Hiking in the Shenandoah

Before we go back in time, this weekend, I managed to have my car break down in DC. Ever the gracious wife, I agreed to a quick trip to DC to reset some computer equipment. I offered to just circle the block, but Dave insisted we just park. So I park, but then when I realized I parked illegally, I tried to start the car to move it, and it wouldn’t start. In the thirty seconds it was off, my car turned on me. Fiats are CRAP. It was a good commuter car, but now it’s broken my heart. Six hours later, I finally make it home, quickly ending my dreams of getting a ride in before dark.

But let’s go back in time to a happier time, to a two weeks ago, when I went hiking in the Shenandoah.

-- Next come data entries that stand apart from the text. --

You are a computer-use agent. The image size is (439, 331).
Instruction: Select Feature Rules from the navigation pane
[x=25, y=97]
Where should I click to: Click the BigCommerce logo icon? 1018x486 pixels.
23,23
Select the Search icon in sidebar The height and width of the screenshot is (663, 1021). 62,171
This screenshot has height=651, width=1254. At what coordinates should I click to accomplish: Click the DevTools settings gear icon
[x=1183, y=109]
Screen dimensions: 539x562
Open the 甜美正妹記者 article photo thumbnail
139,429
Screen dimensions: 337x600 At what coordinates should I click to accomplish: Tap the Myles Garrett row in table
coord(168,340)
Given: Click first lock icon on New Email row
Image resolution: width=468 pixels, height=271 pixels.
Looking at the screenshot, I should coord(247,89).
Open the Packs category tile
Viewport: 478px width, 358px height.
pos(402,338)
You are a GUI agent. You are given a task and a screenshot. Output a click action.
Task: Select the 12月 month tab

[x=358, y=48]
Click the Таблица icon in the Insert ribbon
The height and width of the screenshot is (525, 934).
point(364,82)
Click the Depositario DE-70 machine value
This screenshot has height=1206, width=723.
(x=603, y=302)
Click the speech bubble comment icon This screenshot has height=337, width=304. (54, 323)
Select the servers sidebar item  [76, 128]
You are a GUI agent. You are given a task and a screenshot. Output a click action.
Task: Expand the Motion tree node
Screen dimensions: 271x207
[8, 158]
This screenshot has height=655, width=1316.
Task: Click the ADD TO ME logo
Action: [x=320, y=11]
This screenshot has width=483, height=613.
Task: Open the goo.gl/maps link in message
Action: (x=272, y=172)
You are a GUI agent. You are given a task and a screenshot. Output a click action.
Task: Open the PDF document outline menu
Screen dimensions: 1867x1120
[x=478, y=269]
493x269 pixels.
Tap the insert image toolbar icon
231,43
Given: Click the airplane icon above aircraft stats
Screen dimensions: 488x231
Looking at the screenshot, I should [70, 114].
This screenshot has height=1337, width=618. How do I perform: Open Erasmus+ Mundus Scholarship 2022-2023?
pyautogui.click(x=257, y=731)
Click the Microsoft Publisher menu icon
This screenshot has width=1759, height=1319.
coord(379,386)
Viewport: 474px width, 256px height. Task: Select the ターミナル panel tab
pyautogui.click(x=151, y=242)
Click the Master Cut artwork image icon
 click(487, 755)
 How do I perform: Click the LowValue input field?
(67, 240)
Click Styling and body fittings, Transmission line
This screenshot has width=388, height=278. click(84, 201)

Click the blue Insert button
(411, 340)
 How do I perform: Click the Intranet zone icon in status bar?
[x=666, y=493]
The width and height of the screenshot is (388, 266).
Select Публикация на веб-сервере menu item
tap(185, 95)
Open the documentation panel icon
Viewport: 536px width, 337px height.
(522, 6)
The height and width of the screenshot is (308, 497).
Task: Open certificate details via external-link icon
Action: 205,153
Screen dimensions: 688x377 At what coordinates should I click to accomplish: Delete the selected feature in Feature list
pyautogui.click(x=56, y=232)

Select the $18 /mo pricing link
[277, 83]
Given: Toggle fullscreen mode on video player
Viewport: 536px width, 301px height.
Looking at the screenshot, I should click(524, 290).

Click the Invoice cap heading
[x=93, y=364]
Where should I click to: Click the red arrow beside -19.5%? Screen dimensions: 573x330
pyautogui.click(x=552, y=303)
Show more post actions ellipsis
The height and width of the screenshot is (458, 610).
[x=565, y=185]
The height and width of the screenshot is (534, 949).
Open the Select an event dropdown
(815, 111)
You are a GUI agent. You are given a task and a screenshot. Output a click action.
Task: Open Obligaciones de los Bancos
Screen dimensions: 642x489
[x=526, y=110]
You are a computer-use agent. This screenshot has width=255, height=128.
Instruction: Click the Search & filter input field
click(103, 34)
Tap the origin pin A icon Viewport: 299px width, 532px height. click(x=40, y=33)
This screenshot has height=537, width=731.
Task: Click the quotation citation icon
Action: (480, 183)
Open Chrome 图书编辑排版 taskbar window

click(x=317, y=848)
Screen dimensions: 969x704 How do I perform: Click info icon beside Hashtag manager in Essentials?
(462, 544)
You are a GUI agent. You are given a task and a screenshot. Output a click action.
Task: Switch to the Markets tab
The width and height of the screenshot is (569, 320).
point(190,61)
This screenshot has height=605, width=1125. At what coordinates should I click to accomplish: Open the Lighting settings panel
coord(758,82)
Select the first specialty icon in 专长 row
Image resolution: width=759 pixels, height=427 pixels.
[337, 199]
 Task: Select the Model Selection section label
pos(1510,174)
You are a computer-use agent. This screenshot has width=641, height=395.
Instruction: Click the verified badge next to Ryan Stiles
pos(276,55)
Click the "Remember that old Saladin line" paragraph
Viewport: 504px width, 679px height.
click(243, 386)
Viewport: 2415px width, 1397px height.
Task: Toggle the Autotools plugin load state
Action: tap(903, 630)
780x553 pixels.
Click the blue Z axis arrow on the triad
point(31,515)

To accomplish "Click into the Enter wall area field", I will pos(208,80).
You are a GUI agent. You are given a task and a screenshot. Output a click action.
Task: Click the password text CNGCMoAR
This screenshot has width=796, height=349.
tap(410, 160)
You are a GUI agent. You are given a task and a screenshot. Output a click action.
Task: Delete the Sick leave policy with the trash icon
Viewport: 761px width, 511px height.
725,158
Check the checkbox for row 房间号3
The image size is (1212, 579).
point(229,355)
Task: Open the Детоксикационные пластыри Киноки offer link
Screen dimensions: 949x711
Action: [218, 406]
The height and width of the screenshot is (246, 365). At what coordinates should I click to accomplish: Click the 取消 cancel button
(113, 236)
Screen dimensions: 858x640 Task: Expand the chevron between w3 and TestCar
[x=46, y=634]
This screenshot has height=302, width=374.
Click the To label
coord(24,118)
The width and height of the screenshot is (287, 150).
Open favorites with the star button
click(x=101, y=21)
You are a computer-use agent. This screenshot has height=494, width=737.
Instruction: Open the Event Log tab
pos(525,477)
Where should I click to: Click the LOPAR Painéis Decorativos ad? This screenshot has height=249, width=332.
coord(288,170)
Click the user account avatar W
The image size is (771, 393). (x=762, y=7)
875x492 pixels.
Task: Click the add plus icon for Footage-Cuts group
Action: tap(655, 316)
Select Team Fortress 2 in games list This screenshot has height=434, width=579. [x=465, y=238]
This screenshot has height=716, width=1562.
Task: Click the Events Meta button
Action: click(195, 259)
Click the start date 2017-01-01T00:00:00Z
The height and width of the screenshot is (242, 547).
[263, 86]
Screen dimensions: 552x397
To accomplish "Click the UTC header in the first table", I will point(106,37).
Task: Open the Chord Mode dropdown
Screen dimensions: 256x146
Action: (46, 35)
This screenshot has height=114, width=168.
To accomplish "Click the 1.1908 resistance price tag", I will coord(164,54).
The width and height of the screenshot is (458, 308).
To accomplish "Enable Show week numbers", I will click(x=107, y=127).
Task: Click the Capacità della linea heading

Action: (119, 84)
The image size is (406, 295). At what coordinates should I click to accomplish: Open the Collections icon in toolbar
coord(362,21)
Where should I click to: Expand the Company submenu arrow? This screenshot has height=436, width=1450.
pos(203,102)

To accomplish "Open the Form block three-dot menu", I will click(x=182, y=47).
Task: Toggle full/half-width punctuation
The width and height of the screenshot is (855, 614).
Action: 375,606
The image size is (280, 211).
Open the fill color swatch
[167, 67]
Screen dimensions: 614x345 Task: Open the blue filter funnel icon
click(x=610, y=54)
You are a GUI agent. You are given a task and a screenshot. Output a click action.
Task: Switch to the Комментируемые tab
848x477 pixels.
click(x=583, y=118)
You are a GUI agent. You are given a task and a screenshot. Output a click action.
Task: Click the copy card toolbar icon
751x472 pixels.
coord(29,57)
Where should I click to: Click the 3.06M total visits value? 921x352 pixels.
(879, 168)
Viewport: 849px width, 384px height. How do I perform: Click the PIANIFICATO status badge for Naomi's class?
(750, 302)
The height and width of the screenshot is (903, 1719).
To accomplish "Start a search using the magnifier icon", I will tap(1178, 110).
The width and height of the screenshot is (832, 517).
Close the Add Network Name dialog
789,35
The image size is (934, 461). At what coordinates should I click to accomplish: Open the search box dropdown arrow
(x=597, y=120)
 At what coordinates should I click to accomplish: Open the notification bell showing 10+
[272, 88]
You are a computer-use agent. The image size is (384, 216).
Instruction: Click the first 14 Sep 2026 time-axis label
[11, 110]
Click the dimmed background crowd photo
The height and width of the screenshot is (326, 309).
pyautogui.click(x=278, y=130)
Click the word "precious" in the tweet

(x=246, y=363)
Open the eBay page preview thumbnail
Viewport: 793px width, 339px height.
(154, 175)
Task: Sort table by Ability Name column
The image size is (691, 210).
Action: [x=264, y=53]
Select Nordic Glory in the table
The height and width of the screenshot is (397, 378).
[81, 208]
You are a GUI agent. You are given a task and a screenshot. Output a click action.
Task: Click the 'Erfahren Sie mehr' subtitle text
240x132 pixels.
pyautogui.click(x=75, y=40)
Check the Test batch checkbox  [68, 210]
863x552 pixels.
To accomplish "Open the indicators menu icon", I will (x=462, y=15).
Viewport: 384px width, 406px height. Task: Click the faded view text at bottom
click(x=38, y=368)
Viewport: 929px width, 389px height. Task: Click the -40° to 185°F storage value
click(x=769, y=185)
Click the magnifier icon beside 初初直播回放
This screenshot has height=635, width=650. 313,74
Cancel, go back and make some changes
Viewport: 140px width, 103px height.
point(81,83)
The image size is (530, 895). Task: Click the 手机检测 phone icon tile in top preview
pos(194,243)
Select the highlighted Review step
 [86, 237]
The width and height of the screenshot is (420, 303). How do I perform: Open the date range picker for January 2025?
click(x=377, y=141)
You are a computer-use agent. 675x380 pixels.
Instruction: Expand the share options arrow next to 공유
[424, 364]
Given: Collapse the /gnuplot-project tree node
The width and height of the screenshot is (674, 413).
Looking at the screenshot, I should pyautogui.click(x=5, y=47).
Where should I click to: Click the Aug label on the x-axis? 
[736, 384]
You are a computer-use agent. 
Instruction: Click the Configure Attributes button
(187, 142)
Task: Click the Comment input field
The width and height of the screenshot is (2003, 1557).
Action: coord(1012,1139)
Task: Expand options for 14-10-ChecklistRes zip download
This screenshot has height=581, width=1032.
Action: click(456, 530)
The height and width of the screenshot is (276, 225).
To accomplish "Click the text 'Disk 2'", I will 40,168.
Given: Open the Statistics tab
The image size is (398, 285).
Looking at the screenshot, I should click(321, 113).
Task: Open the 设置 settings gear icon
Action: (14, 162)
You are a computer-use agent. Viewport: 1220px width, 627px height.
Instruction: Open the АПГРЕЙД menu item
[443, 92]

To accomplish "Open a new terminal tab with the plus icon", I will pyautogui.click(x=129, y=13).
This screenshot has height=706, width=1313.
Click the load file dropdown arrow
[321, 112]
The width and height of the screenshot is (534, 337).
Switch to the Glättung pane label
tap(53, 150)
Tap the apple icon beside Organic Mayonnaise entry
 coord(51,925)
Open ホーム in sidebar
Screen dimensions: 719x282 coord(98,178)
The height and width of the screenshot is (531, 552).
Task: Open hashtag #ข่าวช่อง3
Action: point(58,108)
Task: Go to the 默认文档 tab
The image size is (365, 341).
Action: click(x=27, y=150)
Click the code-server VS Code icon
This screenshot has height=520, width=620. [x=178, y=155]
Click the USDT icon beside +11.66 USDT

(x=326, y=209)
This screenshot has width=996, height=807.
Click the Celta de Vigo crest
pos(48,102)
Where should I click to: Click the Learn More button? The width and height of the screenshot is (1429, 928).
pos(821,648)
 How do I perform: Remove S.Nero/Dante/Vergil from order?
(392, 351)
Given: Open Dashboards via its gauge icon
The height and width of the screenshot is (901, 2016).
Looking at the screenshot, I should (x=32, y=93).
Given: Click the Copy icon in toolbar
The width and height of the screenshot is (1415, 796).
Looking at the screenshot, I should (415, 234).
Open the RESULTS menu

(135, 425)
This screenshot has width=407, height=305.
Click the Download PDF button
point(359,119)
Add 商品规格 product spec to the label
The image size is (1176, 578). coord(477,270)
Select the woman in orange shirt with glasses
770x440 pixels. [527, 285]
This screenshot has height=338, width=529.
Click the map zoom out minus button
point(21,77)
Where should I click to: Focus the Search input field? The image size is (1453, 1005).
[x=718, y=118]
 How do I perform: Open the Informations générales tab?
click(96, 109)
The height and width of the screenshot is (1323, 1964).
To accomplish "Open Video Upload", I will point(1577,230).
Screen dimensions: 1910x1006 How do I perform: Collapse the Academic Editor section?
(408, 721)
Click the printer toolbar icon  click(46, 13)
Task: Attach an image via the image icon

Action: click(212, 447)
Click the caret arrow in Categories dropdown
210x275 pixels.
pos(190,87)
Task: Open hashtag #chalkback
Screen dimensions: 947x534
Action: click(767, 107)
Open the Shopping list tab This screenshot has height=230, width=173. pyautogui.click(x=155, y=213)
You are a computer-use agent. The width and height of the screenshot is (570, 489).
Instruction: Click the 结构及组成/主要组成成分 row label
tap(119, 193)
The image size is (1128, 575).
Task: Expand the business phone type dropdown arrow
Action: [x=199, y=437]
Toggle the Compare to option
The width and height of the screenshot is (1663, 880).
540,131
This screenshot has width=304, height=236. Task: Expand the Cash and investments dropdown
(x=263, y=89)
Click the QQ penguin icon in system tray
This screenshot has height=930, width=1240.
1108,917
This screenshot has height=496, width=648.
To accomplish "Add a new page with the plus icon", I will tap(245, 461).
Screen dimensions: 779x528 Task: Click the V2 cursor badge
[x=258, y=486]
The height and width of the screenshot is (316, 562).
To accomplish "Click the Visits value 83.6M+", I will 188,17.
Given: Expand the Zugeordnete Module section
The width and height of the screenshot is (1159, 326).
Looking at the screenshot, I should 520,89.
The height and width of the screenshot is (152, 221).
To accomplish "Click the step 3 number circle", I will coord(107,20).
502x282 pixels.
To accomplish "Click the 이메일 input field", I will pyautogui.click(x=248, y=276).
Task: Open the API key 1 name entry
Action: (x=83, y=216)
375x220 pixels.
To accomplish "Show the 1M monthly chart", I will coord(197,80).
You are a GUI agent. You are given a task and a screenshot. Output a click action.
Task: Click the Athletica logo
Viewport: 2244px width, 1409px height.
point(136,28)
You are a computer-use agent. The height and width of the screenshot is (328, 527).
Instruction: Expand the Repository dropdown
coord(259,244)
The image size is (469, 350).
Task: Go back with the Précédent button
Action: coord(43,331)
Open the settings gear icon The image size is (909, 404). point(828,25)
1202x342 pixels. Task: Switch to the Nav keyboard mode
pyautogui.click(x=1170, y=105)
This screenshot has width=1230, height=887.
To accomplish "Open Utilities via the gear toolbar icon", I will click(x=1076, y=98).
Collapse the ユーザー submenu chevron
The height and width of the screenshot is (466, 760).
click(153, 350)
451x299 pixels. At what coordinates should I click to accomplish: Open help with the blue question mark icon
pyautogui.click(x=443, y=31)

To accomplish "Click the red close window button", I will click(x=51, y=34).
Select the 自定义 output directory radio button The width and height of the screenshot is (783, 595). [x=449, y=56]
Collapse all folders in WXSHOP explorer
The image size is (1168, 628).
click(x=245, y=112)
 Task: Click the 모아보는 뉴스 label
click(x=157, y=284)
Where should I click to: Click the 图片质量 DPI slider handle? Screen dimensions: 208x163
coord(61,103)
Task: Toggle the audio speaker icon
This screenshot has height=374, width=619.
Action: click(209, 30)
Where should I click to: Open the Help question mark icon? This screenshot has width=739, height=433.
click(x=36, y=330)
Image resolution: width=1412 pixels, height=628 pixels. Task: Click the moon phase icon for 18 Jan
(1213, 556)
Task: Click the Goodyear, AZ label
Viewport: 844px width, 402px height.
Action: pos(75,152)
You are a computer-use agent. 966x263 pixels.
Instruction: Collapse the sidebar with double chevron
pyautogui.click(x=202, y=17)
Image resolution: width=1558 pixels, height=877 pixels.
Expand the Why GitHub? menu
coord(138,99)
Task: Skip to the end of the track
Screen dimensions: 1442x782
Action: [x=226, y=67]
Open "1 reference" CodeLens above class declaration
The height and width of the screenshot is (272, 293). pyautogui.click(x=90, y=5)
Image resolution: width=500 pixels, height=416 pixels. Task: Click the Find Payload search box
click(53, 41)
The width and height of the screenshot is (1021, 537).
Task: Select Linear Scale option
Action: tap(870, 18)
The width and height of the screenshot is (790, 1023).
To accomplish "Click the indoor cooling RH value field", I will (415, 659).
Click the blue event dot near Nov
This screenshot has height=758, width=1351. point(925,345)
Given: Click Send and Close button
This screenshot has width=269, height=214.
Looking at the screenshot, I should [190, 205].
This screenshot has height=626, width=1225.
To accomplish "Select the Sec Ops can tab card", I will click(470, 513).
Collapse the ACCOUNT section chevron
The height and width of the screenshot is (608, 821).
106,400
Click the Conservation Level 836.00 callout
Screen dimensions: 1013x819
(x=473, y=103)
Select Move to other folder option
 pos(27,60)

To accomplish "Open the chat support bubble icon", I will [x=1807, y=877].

hiking trail in shenandoah
Some of it looked like this, but some of it was narrow and windy, requiring single file line. At one point, I had to pull onto the shoulder/boulder to let some people through.

Going into the Shenandoah in late October, I was expecting lots of beautiful fall colors. Well, there really wasn’t. What a waste of a trip into nature!

"Hmm, looks a bit too green in here."
“Hmm, looks a bit too green in here.”

The main reason my hiking partner and I go hiking is to collect stamps in our National Park Passports. I mean, I guess there’s that whole nature and exercise thing, but we are serious collectors. We need to collect stamps from all the parks in the U.S. It’ll be a difficult journey, but so far we’ve got a couple of VA ones, and nearly all the DC ones. It helps that all the DC ones are so close together.

Even further back in time to when we collected DC stamps. Here I am with a very important DC monument: The paddling boat dock.
Even further back in time to when we collected DC stamps. Here I am with a very important DC monument: The paddling boat dock.

But back to the past, except less past than the time I was in DC. There are bears in the Shenandoah. In actuality, there are bears in 95% of Virginia. There are a lot of bears around. But, especially in the Shenandoah. And especially in Virginia. There was a warning sign of what to do if you encounter a bear. Make yourself big, and if they attack, fight back. We had our own personal technique.

We made sure to practice our bear poses.
Practicing our bear poses. She was inspired by “The Scream”.
I am posed for flight.
I am poised for flight, ready to use my coat as a distraction.

So after acting stupid in the woods for a bit…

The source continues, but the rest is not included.